今までと舞台は大きく異なっても、中山さんの作品の特徴である、「キャラ立ちした登場人物」と、「スリリングな展開」、「リーダビリティの高い読み口」は変わらないのが素晴らしいです。今作も、麻薬の中毒性が効かない特異体質を持ち、おとり捜査も辞さない破天荒な捜査官の七尾や、暴力崇拝の匂いのしない、勤め人風ながら交渉術に長けた曲者の暴力団組員の山崎を始め、主要な人物はどれも漫画やドラマのキャラクターに通じる存在感がありますね。
ただ、今作は後半から良くも悪くも、アクションを中心とした映像的な展開になってくるので、麻薬を軸に様々な人間の思惑が絡んでくる、サスペンス的な展開を期待すると若干肩透かしに感じるかもしれません。

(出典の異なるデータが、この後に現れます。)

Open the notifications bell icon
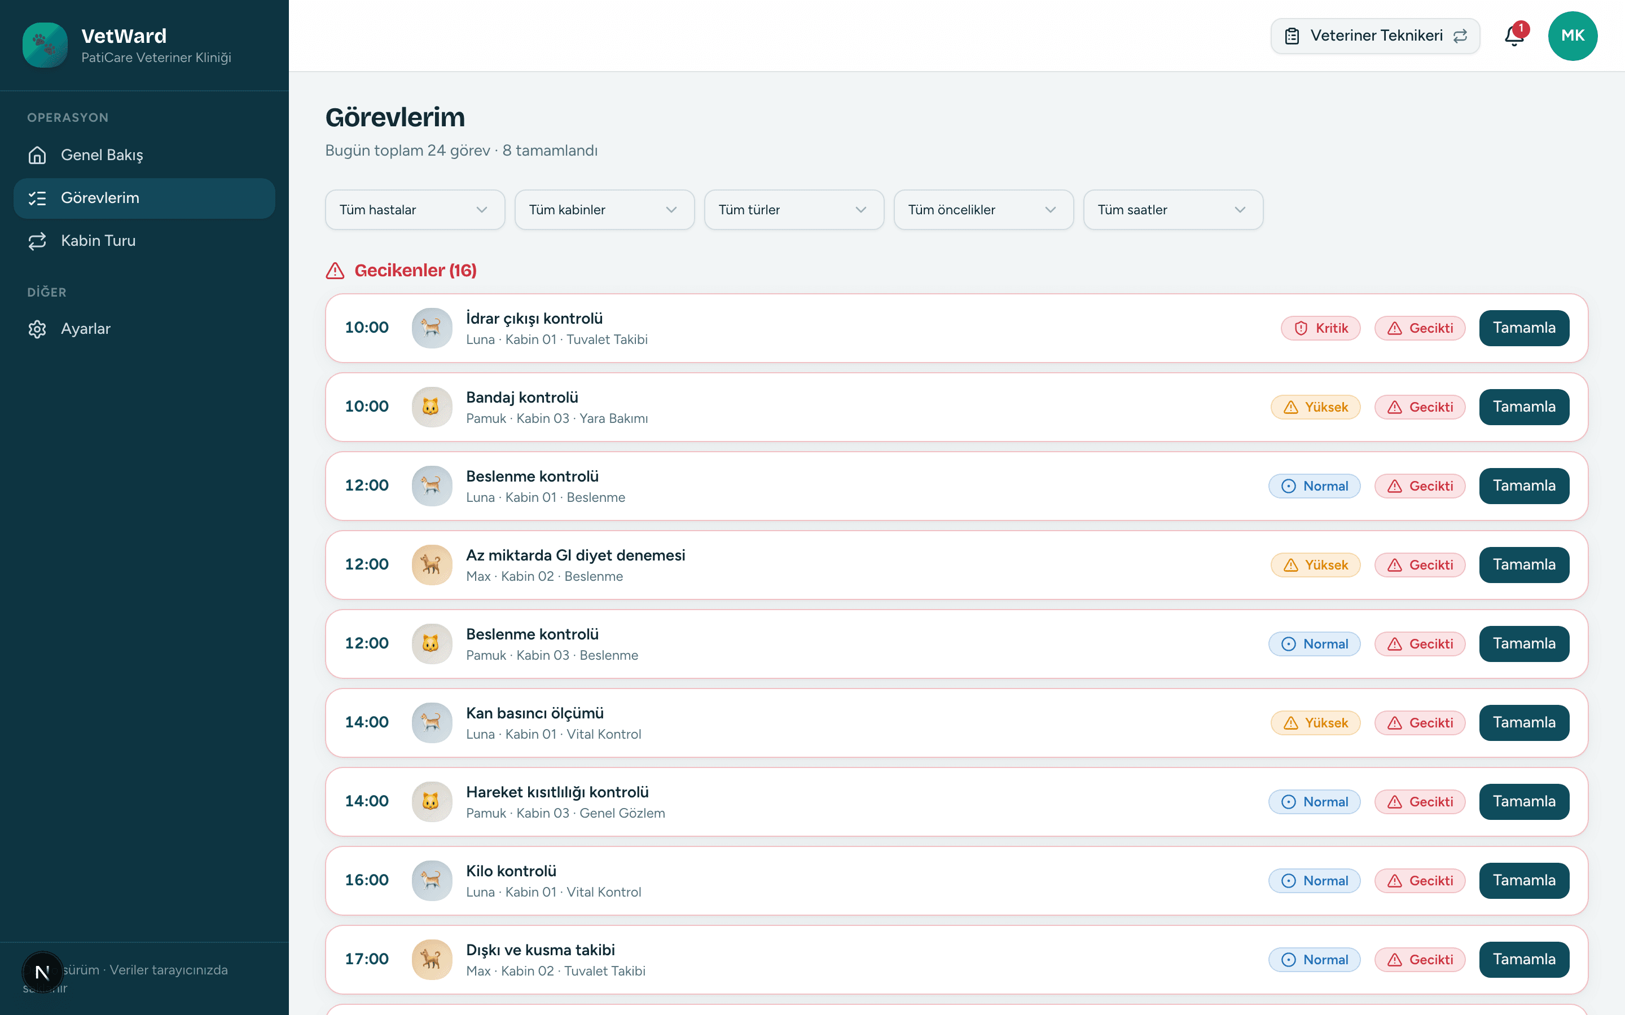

とは言っても、アクションシーンでも窮地の切り抜け方に今までの伏線が生きていたりしますし、ラストには(やや唐突ながら)作者お約束とも言える「どんでん返し」もありますし、エンターテイメントとしてはやはり一級品であることは間違いないです。大ベテランの東野圭吾さんと比較されるのも良く分かりますもん。
電車で移動中に読んでると、思わず目的地を乗り過ごしそうになるくらい、夢中になって読める作品。東野さんや貴志祐介さん辺りが好きであれば、この中山七里さんの作品もかなりお勧め。取り敢えず「静おばあちゃん」の文庫化を待ち望んでます。